Ma se da un lato continuano a diminuire i posti di lavoro (e da ben tre anni sia la Compagnia dei lavoratori Portuali di Napoli che la Compagnia di Salerno lamentano un continuo calo dei turni di lavoro richiesti) dall’altro l’Autorità si fregia di una crescita esponenziale dei traffici di Napoli e Salerno. I conti non tornano, il divario tra andamento dei traffici e impiego dei lavoratori è evidente.
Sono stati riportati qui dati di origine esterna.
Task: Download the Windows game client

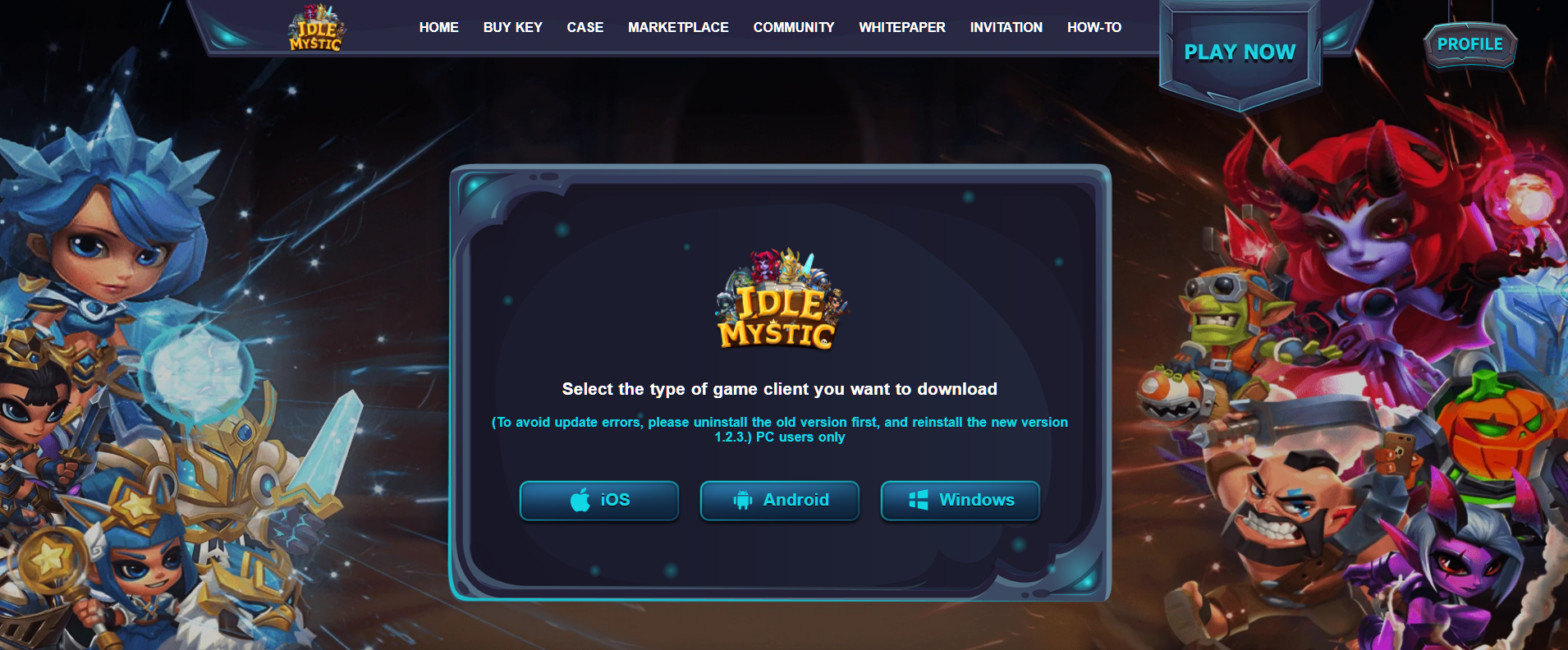Action: (x=961, y=501)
E sono tre anni e più che la FILT CGIL, in ogni luogo istituzionale (tavolo di partenariato e commissione consultiva) invoca, denuncia la mancata identificazione e adozione degli strumenti previsti dalla legge 84/94 (correttivo porti) proprio a tutela dei lavoratori: primo fra tutti il Piano dell’Organico del Lavoro Portuale delle imprese ex art.16-17 della Legge 84/94, che continua ad esistere nella sua originaria e per noi inutile formulazione (oggetto di parere contrario da parte delle organizzazioni sindacali in seno al Tavolo di Partenariato) e il Piano di intervento per il lavoro portuale, di cui ancora, ad oltre tre anni dalla entrata in vigore del correttivo porti, non vi è la minima traccia.
Solo attraverso questi strumenti, dove sono riportati puntualmente gli organici delle imprese che operano in porto e i loro fabbisogni in previsione triennale, possono determinarsi le chiamate al lavoro dei lavoratori dell’art. 17 ma soprattutto si può bloccare ogni tentativo di uso illegale della manodopera.
In un Porto dove crescono le merci e i traffici mentre l’occupazione diminuisce, i lavoratori che scelgono di aderire al sindacato,in alcune realtà terminalistiche, si trovano discriminati e, è accaduto, licenziati in tronco. Licenziamenti ritenuti discriminatori dal Giudice del lavoro in più gradi di giudizio. In un Porto dove crescono le merci, il Contratto collettivo dei lavoratori dei porti è spesso disapplicato e violato, con l’obbligo a straordinari e turni e orari massacranti imposti ai lavoratori.